夹心ELISA实验方案

实验概要

夹心 ELISA 的一般程序。

实验原理

夹心 ELISA 测定两层抗体（即捕获抗体和检测抗体）间的抗原数。要测定的抗原必须包含至少两个能够结合到抗体的抗原位点，因为至少两个抗体在夹心中起作用。

单克隆或多克隆抗体均可在夹心 ELISA 系统中用作捕获抗体和检测抗体。单克隆抗体识别单一表位，可对抗原中微小差别进行精细检测和定量。多克隆抗体通常用作捕获抗体以沉降尽可能多的抗原。

夹心 ELISA 的优点是不必在分析前纯化样品，并且测定非常灵敏（灵敏度比直接或间接 ELISA 高 2 至 5 倍）。

实验步骤

1. 用捕获抗体包被

    1) 用碳酸盐/碳酸氢盐缓冲液 (pH9.6) 中浓度为 1-10 μg/ml 的捕获抗体包被 PVC 微量滴定板的孔。

    2) 用粘合塑料制品覆盖微量滴定板并在 4℃下孵育过夜。

    3) 弃去包被液，并洗涤微量滴定板两次，每次在微孔中加入 200 μl PBS。在水槽上方轻轻甩动微量滴定板，除去溶液或洗涤液。在纸巾上轻拍微量滴定板，除去剩余的液滴。

2. 封闭和加样

    1) 每孔添加 200μl 封闭缓冲液（5% 脱脂奶粉/PBS），封闭包被孔中剩余的蛋白质结合位点。

    2) 用粘合塑料制品覆盖微量滴定板并在室温下孵育至少 1-2 小时，或如更方便的话，则在 4℃下孵育过夜。

    3) 将 100 μl 适当稀释的样品添加到每个孔。要得到准确的定量结果，通常做法是比较未知样品与标准曲线的信号。每个酶标板都必须测定标准品（两重测定或三重测定）和空白样，以确保准确性。在 37℃下孵育 90 分钟。

    4) 弃去样品，并洗涤微量滴定板两次，每次在微孔中加入 200 μl PBS。

3. 用检测抗体孵育，然后用二抗孵育。

    1) 将 100 μl 稀释的检测抗体添加到每个孔。

    2) 用粘合塑料制品覆盖微量滴定板并在室温下孵育 2 小时。

    3) 用 PBS 洗涤微量滴定板四次。

    4) 添加 100 μl 偶联二抗，其在使用前便已在封闭缓冲液中稀释成最佳浓度（依照制造商说明书）。

    5) 用粘合塑料制品覆盖微量滴定板并在室温下孵育 1-2 小时。

    6) 用 PBS 洗涤微量滴定板四次。

4. 检测

虽然有许多不同类型的酶可用作检测，但是辣根过氧化物酶 (HRP) 和碱性磷酸酶 (ALP) 是 ELISA  测定中最广泛使用的两种酶。
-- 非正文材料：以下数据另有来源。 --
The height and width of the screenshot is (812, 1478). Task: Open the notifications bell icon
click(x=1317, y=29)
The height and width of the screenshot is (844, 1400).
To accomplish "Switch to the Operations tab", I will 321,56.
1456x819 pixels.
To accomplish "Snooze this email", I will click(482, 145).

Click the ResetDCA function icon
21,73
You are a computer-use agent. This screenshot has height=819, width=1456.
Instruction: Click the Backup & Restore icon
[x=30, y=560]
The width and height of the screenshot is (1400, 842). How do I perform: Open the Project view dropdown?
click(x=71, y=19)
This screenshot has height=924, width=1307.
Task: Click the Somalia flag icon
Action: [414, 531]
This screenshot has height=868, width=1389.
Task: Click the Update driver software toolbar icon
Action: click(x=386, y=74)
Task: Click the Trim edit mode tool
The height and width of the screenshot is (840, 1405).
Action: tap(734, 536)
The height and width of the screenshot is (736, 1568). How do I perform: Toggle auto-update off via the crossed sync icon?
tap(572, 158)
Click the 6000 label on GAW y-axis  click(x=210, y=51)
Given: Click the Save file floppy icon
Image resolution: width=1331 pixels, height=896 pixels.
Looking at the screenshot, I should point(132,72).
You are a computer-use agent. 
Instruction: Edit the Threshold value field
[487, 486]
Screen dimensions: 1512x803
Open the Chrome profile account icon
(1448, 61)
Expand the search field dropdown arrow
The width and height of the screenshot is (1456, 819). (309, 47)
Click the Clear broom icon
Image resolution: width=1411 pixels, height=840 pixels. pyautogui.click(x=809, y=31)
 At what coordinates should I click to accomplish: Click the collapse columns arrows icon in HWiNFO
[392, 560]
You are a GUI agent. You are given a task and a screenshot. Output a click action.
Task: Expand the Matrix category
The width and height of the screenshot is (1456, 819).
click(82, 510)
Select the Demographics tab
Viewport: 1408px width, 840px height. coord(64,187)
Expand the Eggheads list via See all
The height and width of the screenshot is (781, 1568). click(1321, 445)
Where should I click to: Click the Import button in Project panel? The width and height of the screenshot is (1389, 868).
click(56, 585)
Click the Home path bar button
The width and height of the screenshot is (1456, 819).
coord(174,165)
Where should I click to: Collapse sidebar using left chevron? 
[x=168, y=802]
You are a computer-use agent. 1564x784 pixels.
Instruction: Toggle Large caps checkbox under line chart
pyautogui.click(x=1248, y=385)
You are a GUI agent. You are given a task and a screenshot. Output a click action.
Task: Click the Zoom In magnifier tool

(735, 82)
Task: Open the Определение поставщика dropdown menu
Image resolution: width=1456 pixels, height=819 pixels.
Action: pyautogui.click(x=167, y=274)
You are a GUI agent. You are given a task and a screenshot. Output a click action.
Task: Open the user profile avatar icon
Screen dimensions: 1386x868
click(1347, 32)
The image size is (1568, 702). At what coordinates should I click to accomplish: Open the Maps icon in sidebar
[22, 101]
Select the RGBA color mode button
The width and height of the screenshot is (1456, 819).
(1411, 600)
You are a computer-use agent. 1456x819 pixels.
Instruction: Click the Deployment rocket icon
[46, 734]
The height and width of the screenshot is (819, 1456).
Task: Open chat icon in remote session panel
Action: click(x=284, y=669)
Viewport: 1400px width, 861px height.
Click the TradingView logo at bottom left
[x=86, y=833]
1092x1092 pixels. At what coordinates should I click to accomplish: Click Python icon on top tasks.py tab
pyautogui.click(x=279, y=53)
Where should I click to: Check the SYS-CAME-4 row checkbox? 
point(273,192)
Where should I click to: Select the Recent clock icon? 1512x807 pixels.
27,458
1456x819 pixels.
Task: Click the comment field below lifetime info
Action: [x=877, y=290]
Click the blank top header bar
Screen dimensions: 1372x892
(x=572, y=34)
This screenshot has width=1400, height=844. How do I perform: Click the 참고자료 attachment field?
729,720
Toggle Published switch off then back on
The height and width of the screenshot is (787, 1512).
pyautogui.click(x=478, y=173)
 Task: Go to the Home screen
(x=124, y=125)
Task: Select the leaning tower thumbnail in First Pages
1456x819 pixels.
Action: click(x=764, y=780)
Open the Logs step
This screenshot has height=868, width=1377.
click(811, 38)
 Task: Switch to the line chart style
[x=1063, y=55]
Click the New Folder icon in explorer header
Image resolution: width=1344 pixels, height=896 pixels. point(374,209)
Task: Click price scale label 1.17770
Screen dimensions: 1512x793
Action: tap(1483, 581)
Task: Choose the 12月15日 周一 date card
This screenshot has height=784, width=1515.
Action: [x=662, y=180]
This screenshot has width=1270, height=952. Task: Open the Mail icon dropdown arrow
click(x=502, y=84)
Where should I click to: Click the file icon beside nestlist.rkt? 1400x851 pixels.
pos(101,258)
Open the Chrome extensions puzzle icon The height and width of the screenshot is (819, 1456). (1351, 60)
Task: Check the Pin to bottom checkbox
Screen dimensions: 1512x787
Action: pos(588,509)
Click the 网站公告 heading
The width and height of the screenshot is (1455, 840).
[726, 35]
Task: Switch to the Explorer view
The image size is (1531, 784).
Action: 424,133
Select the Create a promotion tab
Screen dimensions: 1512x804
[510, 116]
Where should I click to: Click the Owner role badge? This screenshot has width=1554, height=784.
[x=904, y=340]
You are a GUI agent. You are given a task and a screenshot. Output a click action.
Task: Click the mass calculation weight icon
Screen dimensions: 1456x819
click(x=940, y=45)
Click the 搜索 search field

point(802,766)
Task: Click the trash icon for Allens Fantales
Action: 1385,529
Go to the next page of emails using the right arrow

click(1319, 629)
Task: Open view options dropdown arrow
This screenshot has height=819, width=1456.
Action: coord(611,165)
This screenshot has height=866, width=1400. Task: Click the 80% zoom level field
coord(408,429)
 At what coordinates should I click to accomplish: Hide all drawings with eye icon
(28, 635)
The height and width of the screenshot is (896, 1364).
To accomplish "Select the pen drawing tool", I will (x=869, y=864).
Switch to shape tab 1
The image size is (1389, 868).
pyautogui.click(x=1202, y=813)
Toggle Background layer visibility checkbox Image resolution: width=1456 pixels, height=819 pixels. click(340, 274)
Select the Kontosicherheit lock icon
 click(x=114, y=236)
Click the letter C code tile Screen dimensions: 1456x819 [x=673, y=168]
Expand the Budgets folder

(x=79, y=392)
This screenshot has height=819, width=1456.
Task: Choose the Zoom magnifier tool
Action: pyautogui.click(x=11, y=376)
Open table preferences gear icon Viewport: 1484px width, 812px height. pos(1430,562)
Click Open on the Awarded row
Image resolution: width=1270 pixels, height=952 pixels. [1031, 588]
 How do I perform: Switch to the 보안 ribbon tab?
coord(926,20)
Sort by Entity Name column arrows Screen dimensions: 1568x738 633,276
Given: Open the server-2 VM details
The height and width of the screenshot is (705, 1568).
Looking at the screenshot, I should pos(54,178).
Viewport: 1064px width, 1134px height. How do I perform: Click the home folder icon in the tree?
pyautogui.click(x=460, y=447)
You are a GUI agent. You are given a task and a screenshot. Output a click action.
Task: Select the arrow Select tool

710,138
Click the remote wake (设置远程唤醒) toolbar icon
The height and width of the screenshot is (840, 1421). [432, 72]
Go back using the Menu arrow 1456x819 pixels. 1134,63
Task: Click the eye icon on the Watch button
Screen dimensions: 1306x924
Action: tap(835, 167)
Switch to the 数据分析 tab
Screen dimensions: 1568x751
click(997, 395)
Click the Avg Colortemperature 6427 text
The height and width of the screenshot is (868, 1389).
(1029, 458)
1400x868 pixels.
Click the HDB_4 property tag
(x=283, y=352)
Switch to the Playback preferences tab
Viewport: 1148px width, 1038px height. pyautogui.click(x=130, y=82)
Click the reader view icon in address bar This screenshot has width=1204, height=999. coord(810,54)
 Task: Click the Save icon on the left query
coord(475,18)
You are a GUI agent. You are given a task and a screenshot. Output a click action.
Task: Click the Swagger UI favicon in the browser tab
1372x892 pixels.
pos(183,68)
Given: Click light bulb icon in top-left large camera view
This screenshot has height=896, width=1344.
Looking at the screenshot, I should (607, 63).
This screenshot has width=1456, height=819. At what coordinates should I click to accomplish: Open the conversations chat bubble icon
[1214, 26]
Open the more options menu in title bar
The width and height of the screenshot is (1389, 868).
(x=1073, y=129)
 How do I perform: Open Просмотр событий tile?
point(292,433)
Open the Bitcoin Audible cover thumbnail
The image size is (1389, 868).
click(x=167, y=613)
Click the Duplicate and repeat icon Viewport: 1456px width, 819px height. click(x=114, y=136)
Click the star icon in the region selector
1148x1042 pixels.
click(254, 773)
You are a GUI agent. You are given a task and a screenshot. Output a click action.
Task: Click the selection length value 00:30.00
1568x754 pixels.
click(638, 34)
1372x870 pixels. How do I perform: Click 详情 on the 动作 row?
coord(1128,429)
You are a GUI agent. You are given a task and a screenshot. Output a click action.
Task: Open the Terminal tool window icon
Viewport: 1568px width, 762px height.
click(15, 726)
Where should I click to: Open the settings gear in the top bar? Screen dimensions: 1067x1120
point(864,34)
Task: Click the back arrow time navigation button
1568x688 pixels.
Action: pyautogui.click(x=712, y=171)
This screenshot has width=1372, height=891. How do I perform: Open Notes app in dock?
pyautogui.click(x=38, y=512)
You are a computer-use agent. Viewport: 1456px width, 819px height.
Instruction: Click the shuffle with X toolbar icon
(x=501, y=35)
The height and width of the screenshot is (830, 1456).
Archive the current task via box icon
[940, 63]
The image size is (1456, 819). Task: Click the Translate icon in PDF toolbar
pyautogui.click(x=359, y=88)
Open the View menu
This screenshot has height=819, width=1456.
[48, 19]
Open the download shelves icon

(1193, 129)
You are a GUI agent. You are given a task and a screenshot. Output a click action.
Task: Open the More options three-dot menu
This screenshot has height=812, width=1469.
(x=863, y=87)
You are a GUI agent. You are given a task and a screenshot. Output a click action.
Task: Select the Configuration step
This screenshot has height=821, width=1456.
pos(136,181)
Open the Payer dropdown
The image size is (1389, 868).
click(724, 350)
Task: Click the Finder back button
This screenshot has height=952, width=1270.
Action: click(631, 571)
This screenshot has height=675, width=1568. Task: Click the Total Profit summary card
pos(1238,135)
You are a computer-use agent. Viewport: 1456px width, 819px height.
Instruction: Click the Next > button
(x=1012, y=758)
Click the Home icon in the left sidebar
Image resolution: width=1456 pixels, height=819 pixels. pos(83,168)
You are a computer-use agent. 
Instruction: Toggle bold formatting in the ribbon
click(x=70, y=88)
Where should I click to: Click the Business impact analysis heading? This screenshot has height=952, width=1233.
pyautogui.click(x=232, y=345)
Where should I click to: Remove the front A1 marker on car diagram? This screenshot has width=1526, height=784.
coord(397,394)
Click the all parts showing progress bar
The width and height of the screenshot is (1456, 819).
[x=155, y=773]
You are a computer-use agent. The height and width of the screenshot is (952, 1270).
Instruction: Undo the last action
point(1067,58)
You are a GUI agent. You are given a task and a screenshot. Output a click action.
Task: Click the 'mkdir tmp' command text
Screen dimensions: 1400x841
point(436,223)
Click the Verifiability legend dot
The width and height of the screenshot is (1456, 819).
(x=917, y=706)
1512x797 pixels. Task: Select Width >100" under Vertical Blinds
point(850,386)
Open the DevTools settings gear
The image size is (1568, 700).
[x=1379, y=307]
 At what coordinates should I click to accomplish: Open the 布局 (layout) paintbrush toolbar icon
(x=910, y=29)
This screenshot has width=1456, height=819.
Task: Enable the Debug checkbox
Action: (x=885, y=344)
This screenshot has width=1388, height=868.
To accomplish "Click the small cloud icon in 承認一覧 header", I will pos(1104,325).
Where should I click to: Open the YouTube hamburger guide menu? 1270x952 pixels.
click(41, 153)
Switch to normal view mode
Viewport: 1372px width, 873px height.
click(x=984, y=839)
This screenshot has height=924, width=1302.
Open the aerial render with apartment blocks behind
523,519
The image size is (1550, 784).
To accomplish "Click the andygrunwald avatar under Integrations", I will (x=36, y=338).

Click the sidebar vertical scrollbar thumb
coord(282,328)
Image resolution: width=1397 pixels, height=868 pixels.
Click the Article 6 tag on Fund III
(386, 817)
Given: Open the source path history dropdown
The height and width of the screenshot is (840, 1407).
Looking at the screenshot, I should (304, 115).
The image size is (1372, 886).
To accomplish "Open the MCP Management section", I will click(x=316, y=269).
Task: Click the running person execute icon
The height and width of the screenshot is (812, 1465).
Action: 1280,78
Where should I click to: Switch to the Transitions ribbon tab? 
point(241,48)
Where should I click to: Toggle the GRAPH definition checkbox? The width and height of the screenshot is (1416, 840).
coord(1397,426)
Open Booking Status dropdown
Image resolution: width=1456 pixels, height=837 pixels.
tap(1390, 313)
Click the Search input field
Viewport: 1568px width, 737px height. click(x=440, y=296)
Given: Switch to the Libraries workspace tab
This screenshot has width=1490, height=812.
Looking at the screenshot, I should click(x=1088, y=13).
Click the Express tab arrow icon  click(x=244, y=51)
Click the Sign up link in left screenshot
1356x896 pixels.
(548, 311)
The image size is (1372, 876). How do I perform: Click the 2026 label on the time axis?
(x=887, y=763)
某些生物材料具有高水平内源酶活性（例如肺泡细胞中的高水平  ALP、红细胞中的高水平过氧化物酶），考虑到这一事实是非常重要的，这可能会导致非特异性信号。如有必要，用左旋咪唑（针对 ALP）或用 0.3%  H2O2 的甲醇溶液（针对过氧化物酶）进行另外的阻断处理。

5. ALP 底物
对于大多数应用，pNPP（对硝基苯磷酸盐）是最常用的底物。在室温下孵育 15-30 分钟后，可在 405 nm 处测定硝基苯酚呈现的黄色。（该反应可通过添加等体积的 0.75 M NaOH 终止）。

6. HRP 显色液
HRP 的底物为过氧化氢。过氧化氢的裂解与氢供体的氧化偶联，反应期间氢供体的氧化使颜色发生变化。

7. TMB (3,3’,5,5’-四甲基联苯胺)
将 TMB 溶液添加到每个孔，孵育 15-30 分钟，添加等体积的终止液 (2 M H2SO4)，然后在 450 nm 处读取光密度。

8. OPD (邻苯二胺二盐酸盐)
在 492 nm 下测定终产物。注意底物对光敏感，应将它存放在暗处。

9. ABTS (2,2’-联氮-双-[3-乙基-苯并噻唑啉-6 磺酸] 二铵盐)
终产物为绿色，可在 416 nm 处测定光密度。
注意：某些酶底物被认为是有害的（潜在致癌物），因此始终要小心处理并佩戴手套。

    1) 使用多道移液器或多档移液器为每孔分配 100 μl（或 50 μl）底物溶液。

10. 数据分析：

由系列稀释液得到的数据绘制标准曲线，浓度标在 X 轴（对数标度）上，而吸光度标在 Y 轴（线性标度）上。通过内插法在此标准曲线上得出样品浓度。